Hello all, occasional reader, first time poster.

I have a 1994 Beretta Z26, 3.1L V6, 4T60-E auto, 129000 miles. It was stored(though occasionally started and moved around) after previous owner died. I was told it only needed an intake gasket, figured I better start it up and verify this before I dove into the project, turns out the engine had a spun rod bearing.

I bought a 1997 Olds Cutlass Supreme with a rusted frame as a parts donor. I drove the car about 20 miles home, so I know everything functioned properly on the engine and trans. Coolant temp sensor setup was different, as was the rear exhaust manifold and engine motormount, but otherwise it bolted right in. Got it running, time for a test drive...bad news...trans shifted 1,2,4...no 3rd and no TCC lockup. After a few miles of cruising dirt roads, it downshifted to 2nd gear(computer was looking for 3rd, but that didn't work, so ended up in 2nd). Basically, after it warms up, the computer shuts off 4th gear. Since there is no 3rd gear, it went to 2nd. Park it for a couple hours, or till the next day...try it again...same thing. On cold start it shifts 1,2,4...all firm, no slippage, but no 3rd and no TCC lockup. After a few miles, it downshifts and won't go back to 4th till after it cools off.

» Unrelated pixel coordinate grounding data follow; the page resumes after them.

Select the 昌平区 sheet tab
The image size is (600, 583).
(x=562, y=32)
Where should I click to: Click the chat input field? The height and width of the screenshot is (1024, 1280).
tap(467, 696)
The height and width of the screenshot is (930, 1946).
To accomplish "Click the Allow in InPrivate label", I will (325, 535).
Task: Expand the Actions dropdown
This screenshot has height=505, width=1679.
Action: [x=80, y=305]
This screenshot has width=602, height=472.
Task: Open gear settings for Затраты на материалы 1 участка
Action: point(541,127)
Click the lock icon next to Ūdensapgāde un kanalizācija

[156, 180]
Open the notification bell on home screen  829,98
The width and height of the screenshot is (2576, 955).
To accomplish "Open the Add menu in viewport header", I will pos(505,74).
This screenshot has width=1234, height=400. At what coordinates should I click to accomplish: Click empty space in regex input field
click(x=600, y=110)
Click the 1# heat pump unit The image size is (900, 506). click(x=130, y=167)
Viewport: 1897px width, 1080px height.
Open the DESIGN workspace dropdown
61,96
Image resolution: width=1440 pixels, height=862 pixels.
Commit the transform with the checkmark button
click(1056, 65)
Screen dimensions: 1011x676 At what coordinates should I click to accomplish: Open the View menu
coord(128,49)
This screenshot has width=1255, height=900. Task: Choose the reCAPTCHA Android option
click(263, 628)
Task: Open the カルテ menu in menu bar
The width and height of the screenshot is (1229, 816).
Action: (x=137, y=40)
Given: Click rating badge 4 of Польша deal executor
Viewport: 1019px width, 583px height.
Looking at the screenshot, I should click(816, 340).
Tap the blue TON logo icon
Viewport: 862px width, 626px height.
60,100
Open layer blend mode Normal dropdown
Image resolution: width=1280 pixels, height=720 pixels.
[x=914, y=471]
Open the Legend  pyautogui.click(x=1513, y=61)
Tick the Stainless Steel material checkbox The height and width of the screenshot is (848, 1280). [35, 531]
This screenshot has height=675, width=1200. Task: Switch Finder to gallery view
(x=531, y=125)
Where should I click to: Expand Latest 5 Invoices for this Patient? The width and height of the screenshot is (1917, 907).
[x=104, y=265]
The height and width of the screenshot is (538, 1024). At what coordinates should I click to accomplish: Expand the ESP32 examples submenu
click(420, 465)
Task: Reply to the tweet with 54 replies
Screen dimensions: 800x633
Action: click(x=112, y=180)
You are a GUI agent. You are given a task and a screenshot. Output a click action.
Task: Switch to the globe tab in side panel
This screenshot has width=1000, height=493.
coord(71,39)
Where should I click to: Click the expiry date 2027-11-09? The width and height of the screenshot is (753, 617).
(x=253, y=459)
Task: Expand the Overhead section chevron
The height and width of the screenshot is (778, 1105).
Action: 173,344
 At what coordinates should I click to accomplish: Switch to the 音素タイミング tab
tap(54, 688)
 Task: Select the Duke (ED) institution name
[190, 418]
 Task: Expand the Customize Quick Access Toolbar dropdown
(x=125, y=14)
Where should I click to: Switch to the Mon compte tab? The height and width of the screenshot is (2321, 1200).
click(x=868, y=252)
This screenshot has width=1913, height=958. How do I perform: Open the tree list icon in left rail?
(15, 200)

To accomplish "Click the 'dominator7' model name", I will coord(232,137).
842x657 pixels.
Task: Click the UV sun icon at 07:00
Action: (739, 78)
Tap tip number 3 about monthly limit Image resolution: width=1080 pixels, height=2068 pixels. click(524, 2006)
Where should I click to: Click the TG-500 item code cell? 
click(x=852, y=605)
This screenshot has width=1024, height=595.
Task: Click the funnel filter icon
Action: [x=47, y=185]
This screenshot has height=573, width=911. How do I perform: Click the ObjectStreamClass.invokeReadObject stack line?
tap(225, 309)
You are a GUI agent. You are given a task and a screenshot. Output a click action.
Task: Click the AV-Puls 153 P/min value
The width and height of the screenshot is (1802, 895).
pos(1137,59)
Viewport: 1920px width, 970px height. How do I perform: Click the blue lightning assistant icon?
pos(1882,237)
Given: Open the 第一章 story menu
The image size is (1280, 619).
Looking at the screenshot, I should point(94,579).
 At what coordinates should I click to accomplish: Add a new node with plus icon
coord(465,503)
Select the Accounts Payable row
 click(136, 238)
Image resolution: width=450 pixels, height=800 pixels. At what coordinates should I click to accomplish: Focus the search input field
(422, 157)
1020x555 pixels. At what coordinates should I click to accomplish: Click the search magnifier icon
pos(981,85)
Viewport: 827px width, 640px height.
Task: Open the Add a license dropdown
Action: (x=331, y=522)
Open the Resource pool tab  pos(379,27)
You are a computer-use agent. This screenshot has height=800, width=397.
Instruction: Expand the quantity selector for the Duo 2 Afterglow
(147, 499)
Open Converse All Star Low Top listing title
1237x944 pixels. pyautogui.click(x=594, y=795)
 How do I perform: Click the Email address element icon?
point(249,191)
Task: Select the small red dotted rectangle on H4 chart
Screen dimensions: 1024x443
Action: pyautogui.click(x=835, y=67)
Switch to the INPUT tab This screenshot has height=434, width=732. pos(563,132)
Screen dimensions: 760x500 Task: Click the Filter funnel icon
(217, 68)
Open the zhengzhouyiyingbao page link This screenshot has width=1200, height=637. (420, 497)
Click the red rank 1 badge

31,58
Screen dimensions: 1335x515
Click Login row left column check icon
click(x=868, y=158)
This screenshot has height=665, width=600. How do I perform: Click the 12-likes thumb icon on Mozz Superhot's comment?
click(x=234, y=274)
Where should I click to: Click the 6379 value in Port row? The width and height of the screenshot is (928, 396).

I had saved the engine compartment wiring harness out of the parts car. I cut the trans connector off and added some solderless T connectors. I plugged this connector into the trans, from one side of the T I plugged into the trans connector on the Beretta's wiring harness. From the other leg of the T I ran wires into the car so I could check the ground circuits while driving. When the post-warmup downshift occurs, the computer is shutting off the ground circuit to shift solenoid A. I thought maybe it was the trans temp sensor, so I hit it with the multimeter, resistance readings were 12530 Ohms cold and about 800 Ohms hot. From what info I've found, this is within acceptable range.

Anyway, 3rd gear was still gone, so I pulled the trans and installed the one that came in the '97 parts car. All plugs, wiring and connections matched. I removed the side cover from the valve body to verify that wiring, solenoids, etc. were the same. I did change the differential, as the reluctor ring on the '97 trans had a 30 tooth count and the reluctor ring on the original '94 trans was a 29 tooth count. Got it all back together, new filter and fluid also, time for a test drive! Shifted 1,2,3,4, TCC lockup perfectly! Fantastic! But...only went a couple miles and it downshifts to 3rd gear again. Park it for a while, cold startup, everything works great. A few miles down the road and you're back to 3rd, won't go to 4th till it sits for a while. Same thing every time. Grrr!!!

I found a great technical paper that listed all the sensors that the computer reads to calculate shifting. It lists Coolant Temp Sensor, TPS, VSS, Vacuum Sensor, Park/Neutral switch, Temperature Sensor and Engine Speed sensor as inputs.

I have changed the Coolant Temp sensor and TPS with known good used ones. Vacuum Sensor I assume refers to the MAP sensor? Changed that today, didn't make any difference.

VSS I haven't checked or changed, speedometer works smoothly so I'm guessing there isn't a problem with that.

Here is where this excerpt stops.